Alors que la France importe près de 80 % des algues transformées sur son territoire, selon Daniel Cueff, vice-président Mer et Littoral de la région Bretagne : « On ne peut pas augmenter la pression sur la récolte des algues sans augmenter les surfaces de production ou fragiliser la ressource » . Avec le cluster Algue, créé en avril dernier, entreprises, territoires et établissements de recherche s’emploient à multiplier les zones de production. Avec les algues endogènes, de nouvelles zones de production pourraient voir le jour, dont 400 hectares près de Quiberon, selon l’élu breton.
Qu’il s’agisse de pêche ou d’aquaculture, il est essentiel de protéger la santé à long terme de ces écosystèmes fragiles. La transformation des filières pêche et aquaculture passe par une consommation responsable, comme le permet Poiscaille, qui assure une production issue d’une pêche responsable, et garantit des produits ultra-frais ainsi qu’un revenu décent au pêcheur. L’économie bleue reste l’un des secteurs économiques à fort potentiel de croissance qui entraîne dans son sillage un grand nombre de startups.
SeaBird en est un. Afin de réduire les émissions de carbone et les produits dérivés du pétrole, SeaBird a développé des filets de pêche biodégradables, fruit de huit années de recherche. Fini les filets trémails fins en plastiques conventionnels, bienvenue au plastique biosourcé, biodégradable et compostable. Un succès Made in Golfe du Morbihan, à l’heure où l’on discute d’un traité international juridiquement contraignant sur le plastique. Chaque minute, 20 tonnes de plastique sont déversées dans les océans du monde, selon les estimations de Plastic Odyssey.
Autre innovation de rupture, qui nous vient de Rennes, et qui prend sa Source dans le bleu de l’océan : l’énergie osmotique.

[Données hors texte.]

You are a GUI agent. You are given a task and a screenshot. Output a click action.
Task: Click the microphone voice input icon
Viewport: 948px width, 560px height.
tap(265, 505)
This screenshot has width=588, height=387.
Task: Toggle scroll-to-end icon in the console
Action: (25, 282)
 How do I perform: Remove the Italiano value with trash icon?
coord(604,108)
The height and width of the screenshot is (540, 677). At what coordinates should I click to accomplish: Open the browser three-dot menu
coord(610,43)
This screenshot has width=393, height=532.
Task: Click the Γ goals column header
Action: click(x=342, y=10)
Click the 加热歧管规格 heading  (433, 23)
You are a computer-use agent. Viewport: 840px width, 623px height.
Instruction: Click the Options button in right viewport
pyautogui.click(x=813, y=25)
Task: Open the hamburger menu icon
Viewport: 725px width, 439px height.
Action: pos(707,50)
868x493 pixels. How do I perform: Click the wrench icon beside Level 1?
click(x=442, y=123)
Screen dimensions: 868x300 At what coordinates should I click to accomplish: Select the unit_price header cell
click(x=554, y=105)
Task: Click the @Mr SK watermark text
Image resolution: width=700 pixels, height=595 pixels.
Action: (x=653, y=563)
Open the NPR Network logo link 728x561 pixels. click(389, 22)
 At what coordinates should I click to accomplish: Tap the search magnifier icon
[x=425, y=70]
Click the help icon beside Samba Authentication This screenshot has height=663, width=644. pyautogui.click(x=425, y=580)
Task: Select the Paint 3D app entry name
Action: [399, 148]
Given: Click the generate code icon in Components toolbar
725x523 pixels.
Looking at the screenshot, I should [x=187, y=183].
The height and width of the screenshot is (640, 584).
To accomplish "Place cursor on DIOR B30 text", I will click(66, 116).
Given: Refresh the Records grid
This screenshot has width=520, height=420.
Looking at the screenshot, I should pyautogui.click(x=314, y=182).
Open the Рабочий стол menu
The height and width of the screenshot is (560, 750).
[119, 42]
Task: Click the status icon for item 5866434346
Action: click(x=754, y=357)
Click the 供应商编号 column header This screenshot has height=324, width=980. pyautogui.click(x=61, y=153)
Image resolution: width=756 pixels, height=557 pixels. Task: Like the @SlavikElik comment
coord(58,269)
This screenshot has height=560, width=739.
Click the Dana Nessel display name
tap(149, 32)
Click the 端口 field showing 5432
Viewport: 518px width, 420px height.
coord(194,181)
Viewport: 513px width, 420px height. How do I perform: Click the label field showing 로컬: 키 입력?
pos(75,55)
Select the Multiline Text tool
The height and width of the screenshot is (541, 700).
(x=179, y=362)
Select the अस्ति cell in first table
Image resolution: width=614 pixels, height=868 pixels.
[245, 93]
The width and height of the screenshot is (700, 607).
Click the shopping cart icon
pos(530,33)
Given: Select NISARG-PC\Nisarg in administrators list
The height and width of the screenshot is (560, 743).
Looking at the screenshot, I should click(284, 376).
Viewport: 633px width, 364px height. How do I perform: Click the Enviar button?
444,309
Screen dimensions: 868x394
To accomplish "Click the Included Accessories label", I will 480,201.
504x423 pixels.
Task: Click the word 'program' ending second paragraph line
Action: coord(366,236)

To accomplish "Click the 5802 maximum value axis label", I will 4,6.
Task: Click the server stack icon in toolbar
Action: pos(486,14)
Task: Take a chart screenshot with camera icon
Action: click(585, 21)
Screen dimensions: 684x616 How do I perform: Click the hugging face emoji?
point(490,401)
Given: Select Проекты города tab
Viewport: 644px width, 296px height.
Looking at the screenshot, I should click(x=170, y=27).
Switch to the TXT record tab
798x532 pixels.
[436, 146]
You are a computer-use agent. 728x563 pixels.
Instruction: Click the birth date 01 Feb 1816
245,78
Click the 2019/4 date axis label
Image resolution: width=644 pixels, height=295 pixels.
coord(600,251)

Grâce à sa technologie INOD, la startup Sweetch Energy permet la production d’électricité propre à partir d’eau salée. Une énergie durable et propre qui émerge naturellement de la rencontre entre l’eau douce et l’eau salée, dans tous les deltas et estuaires de la planète. Pionnière de l’énergie osmotique et nouvelle filière française de l’électricité renouvelable, la startup bretonne vient de remporter le prix « Tech For Future 2023 », organisé par La Tribune, dans la catégorie Environnement et Énergie.
Alors que François Gabart, ancien skipper du géant des mers “Macif”, porte un projet de cargo entre la France et New York, on ne pouvait clore ce tour d’horizon de l’économie bleue sans mettre à l’honneur le nautisme. L’un de ses champions, Multiplast, constructeur du géant des mers Sodebo de Thomas Coville, fait fructifier ses innovations techniques au-delà de l’économie bleue. L’entreprise vannoise a réalisé le fuselage du tout premier avion de tourisme électrique, “Alice”, conçu par la start-up israélienne Eviation Aircraft, une performance saluée lors du dernier salon du Bourget.
Élément important du patrimoine naturel et culturel de la Bretagne, la mer reste un élément essentiel du développement économique, social et culturel de la Bretagne. Une mer bleu turquoise.